**TASK REQUIREMENTS**
Write out the rows below again, replacing "GUI agent" with "screen agent" wherever it occurs and keeping everything else the same.

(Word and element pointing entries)

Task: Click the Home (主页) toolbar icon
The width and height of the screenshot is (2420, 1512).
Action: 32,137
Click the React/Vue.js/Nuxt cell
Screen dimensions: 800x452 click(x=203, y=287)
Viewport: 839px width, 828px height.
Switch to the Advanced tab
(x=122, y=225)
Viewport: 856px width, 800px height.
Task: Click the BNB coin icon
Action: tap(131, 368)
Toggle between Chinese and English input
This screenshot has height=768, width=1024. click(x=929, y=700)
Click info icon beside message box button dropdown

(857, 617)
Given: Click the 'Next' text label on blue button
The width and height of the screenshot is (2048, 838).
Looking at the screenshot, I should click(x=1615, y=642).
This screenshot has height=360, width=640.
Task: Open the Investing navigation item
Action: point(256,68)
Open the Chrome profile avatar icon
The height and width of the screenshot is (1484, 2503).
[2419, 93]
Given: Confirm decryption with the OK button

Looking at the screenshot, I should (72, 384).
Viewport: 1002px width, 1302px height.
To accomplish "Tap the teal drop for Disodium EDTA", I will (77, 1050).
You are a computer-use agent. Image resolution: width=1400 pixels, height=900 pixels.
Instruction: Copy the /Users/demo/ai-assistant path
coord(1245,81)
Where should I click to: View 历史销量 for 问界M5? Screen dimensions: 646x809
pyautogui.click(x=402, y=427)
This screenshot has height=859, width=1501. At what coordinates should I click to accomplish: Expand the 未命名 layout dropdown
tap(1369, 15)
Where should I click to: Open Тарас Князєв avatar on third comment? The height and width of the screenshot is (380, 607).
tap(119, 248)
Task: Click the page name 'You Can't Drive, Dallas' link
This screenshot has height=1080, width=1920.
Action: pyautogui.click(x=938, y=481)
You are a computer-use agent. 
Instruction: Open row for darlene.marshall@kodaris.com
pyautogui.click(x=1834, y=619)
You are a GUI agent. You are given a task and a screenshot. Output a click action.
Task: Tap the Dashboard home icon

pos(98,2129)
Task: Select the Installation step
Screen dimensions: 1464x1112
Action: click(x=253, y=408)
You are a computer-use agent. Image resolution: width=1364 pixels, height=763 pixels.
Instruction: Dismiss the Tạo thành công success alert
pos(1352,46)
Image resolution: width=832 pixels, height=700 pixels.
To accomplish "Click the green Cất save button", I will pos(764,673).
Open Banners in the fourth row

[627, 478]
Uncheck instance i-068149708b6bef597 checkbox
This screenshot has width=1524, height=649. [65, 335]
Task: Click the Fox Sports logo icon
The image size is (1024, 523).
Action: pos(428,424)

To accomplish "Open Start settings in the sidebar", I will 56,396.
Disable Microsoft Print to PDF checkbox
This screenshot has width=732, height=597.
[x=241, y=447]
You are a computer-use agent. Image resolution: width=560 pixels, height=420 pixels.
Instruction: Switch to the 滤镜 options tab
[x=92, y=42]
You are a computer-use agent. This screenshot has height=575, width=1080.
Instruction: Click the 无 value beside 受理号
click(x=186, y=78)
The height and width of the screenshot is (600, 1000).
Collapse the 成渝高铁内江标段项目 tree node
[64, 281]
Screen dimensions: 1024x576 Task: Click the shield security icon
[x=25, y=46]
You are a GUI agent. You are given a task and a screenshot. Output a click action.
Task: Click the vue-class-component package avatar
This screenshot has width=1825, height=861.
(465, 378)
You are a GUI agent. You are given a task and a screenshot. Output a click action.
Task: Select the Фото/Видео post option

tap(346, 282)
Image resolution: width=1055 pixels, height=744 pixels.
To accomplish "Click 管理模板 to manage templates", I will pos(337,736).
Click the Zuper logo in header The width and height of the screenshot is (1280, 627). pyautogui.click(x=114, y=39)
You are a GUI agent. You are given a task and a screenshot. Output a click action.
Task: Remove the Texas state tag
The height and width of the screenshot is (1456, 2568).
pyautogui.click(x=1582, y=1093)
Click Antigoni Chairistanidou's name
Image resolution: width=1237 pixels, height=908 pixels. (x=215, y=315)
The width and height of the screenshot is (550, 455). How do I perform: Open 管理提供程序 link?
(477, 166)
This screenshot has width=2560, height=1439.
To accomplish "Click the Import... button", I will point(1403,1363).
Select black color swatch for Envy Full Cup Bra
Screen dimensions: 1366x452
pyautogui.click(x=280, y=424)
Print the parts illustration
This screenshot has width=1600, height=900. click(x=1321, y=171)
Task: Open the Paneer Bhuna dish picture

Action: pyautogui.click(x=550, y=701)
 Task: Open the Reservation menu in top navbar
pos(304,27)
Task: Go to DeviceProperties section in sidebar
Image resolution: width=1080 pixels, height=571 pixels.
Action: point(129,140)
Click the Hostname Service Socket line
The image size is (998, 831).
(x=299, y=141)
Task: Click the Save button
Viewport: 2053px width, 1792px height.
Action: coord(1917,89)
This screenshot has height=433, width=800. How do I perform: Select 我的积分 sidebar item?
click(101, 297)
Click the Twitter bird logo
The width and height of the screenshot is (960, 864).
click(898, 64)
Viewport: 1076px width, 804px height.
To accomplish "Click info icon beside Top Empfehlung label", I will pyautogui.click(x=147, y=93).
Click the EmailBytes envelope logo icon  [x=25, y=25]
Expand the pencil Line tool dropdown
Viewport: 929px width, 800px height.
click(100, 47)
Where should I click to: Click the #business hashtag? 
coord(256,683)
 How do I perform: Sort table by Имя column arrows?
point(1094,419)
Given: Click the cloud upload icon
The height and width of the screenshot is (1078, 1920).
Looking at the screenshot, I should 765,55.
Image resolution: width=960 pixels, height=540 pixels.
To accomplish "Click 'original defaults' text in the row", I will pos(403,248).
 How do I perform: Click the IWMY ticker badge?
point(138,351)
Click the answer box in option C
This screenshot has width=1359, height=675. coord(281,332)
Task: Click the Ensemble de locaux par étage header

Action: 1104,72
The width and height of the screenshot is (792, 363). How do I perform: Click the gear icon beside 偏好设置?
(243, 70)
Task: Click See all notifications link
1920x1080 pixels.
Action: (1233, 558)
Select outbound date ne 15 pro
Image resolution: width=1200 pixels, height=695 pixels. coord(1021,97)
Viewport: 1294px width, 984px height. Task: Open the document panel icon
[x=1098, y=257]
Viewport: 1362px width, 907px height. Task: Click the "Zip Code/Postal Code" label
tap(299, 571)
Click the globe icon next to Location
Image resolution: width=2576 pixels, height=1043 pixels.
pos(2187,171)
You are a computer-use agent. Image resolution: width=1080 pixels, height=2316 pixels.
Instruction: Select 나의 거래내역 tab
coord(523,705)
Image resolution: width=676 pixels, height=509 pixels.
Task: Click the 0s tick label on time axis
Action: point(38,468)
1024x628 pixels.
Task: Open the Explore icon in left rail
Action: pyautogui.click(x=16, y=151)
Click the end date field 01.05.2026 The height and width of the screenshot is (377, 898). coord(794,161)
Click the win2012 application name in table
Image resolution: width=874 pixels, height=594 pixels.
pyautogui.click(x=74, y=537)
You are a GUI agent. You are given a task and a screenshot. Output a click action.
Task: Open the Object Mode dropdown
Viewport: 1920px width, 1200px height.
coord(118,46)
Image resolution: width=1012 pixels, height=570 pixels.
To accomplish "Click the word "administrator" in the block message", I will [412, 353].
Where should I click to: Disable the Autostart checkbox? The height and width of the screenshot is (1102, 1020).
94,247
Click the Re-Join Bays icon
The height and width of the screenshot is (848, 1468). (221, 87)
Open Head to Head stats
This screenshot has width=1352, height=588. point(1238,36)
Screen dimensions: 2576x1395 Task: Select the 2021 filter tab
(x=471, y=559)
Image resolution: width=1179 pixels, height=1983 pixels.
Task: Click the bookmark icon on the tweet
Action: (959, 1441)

**EXERCISE RESULT**
Task: Click the Home (主页) toolbar icon
The width and height of the screenshot is (2420, 1512).
Action: 32,137
Click the React/Vue.js/Nuxt cell
Screen dimensions: 800x452 click(x=203, y=287)
Viewport: 839px width, 828px height.
Switch to the Advanced tab
(x=122, y=225)
Viewport: 856px width, 800px height.
Task: Click the BNB coin icon
Action: tap(131, 368)
Toggle between Chinese and English input
This screenshot has height=768, width=1024. click(x=929, y=700)
Click info icon beside message box button dropdown

(857, 617)
Given: Click the 'Next' text label on blue button
The width and height of the screenshot is (2048, 838).
Looking at the screenshot, I should click(x=1615, y=642).
This screenshot has height=360, width=640.
Task: Open the Investing navigation item
Action: point(256,68)
Open the Chrome profile avatar icon
The height and width of the screenshot is (1484, 2503).
[2419, 93]
Given: Confirm decryption with the OK button

Looking at the screenshot, I should (72, 384).
Viewport: 1002px width, 1302px height.
To accomplish "Tap the teal drop for Disodium EDTA", I will (77, 1050).
You are a computer-use agent. Image resolution: width=1400 pixels, height=900 pixels.
Instruction: Copy the /Users/demo/ai-assistant path
coord(1245,81)
Where should I click to: View 历史销量 for 问界M5? Screen dimensions: 646x809
pyautogui.click(x=402, y=427)
This screenshot has height=859, width=1501. At what coordinates should I click to accomplish: Expand the 未命名 layout dropdown
tap(1369, 15)
Where should I click to: Open Тарас Князєв avatar on third comment? The height and width of the screenshot is (380, 607).
tap(119, 248)
Task: Click the page name 'You Can't Drive, Dallas' link
This screenshot has height=1080, width=1920.
Action: pyautogui.click(x=938, y=481)
You are a computer-use agent. 
Instruction: Open row for darlene.marshall@kodaris.com
pyautogui.click(x=1834, y=619)
You are a screen agent. You are given a task and a screenshot. Output a click action.
Task: Tap the Dashboard home icon

pos(98,2129)
Task: Select the Installation step
Screen dimensions: 1464x1112
Action: click(x=253, y=408)
You are a computer-use agent. Image resolution: width=1364 pixels, height=763 pixels.
Instruction: Dismiss the Tạo thành công success alert
pos(1352,46)
Image resolution: width=832 pixels, height=700 pixels.
To accomplish "Click the green Cất save button", I will pos(764,673).
Open Banners in the fourth row

[627, 478]
Uncheck instance i-068149708b6bef597 checkbox
This screenshot has width=1524, height=649. [65, 335]
Task: Click the Fox Sports logo icon
The image size is (1024, 523).
Action: pos(428,424)

To accomplish "Open Start settings in the sidebar", I will 56,396.
Disable Microsoft Print to PDF checkbox
This screenshot has width=732, height=597.
[x=241, y=447]
You are a computer-use agent. Image resolution: width=560 pixels, height=420 pixels.
Instruction: Switch to the 滤镜 options tab
[x=92, y=42]
You are a computer-use agent. This screenshot has height=575, width=1080.
Instruction: Click the 无 value beside 受理号
click(x=186, y=78)
The height and width of the screenshot is (600, 1000).
Collapse the 成渝高铁内江标段项目 tree node
[64, 281]
Screen dimensions: 1024x576 Task: Click the shield security icon
[x=25, y=46]
You are a screen agent. You are given a task and a screenshot. Output a click action.
Task: Click the vue-class-component package avatar
This screenshot has width=1825, height=861.
(465, 378)
You are a screen agent. You are given a task and a screenshot. Output a click action.
Task: Select the Фото/Видео post option

tap(346, 282)
Image resolution: width=1055 pixels, height=744 pixels.
To accomplish "Click 管理模板 to manage templates", I will pos(337,736).
Click the Zuper logo in header The width and height of the screenshot is (1280, 627). pyautogui.click(x=114, y=39)
You are a screen agent. You are given a task and a screenshot. Output a click action.
Task: Remove the Texas state tag
The height and width of the screenshot is (1456, 2568).
pyautogui.click(x=1582, y=1093)
Click Antigoni Chairistanidou's name
Image resolution: width=1237 pixels, height=908 pixels. (x=215, y=315)
The width and height of the screenshot is (550, 455). How do I perform: Open 管理提供程序 link?
(477, 166)
This screenshot has width=2560, height=1439.
To accomplish "Click the Import... button", I will point(1403,1363).
Select black color swatch for Envy Full Cup Bra
Screen dimensions: 1366x452
pyautogui.click(x=280, y=424)
Print the parts illustration
This screenshot has width=1600, height=900. click(x=1321, y=171)
Task: Open the Paneer Bhuna dish picture

Action: pyautogui.click(x=550, y=701)
 Task: Open the Reservation menu in top navbar
pos(304,27)
Task: Go to DeviceProperties section in sidebar
Image resolution: width=1080 pixels, height=571 pixels.
Action: point(129,140)
Click the Hostname Service Socket line
The image size is (998, 831).
(x=299, y=141)
Task: Click the Save button
Viewport: 2053px width, 1792px height.
Action: coord(1917,89)
This screenshot has height=433, width=800. How do I perform: Select 我的积分 sidebar item?
click(101, 297)
Click the Twitter bird logo
The width and height of the screenshot is (960, 864).
click(898, 64)
Viewport: 1076px width, 804px height.
To accomplish "Click info icon beside Top Empfehlung label", I will pyautogui.click(x=147, y=93).
Click the EmailBytes envelope logo icon  [x=25, y=25]
Expand the pencil Line tool dropdown
Viewport: 929px width, 800px height.
click(100, 47)
Where should I click to: Click the #business hashtag? 
coord(256,683)
 How do I perform: Sort table by Имя column arrows?
point(1094,419)
Given: Click the cloud upload icon
The height and width of the screenshot is (1078, 1920).
Looking at the screenshot, I should 765,55.
Image resolution: width=960 pixels, height=540 pixels.
To accomplish "Click 'original defaults' text in the row", I will pos(403,248).
 How do I perform: Click the IWMY ticker badge?
point(138,351)
Click the answer box in option C
This screenshot has width=1359, height=675. coord(281,332)
Task: Click the Ensemble de locaux par étage header

Action: 1104,72
The width and height of the screenshot is (792, 363). How do I perform: Click the gear icon beside 偏好设置?
(243, 70)
Task: Click See all notifications link
1920x1080 pixels.
Action: (1233, 558)
Select outbound date ne 15 pro
Image resolution: width=1200 pixels, height=695 pixels. coord(1021,97)
Viewport: 1294px width, 984px height. Task: Open the document panel icon
[x=1098, y=257]
Viewport: 1362px width, 907px height. Task: Click the "Zip Code/Postal Code" label
tap(299, 571)
Click the globe icon next to Location
Image resolution: width=2576 pixels, height=1043 pixels.
pos(2187,171)
You are a computer-use agent. Image resolution: width=1080 pixels, height=2316 pixels.
Instruction: Select 나의 거래내역 tab
coord(523,705)
Image resolution: width=676 pixels, height=509 pixels.
Task: Click the 0s tick label on time axis
Action: point(38,468)
1024x628 pixels.
Task: Open the Explore icon in left rail
Action: pyautogui.click(x=16, y=151)
Click the end date field 01.05.2026 The height and width of the screenshot is (377, 898). coord(794,161)
Click the win2012 application name in table
Image resolution: width=874 pixels, height=594 pixels.
pyautogui.click(x=74, y=537)
You are a screen agent. You are given a task and a screenshot. Output a click action.
Task: Open the Object Mode dropdown
Viewport: 1920px width, 1200px height.
coord(118,46)
Image resolution: width=1012 pixels, height=570 pixels.
To accomplish "Click the word "administrator" in the block message", I will [412, 353].
Where should I click to: Disable the Autostart checkbox? The height and width of the screenshot is (1102, 1020).
94,247
Click the Re-Join Bays icon
The height and width of the screenshot is (848, 1468). (221, 87)
Open Head to Head stats
This screenshot has width=1352, height=588. point(1238,36)
Screen dimensions: 2576x1395 Task: Select the 2021 filter tab
(x=471, y=559)
Image resolution: width=1179 pixels, height=1983 pixels.
Task: Click the bookmark icon on the tweet
Action: (959, 1441)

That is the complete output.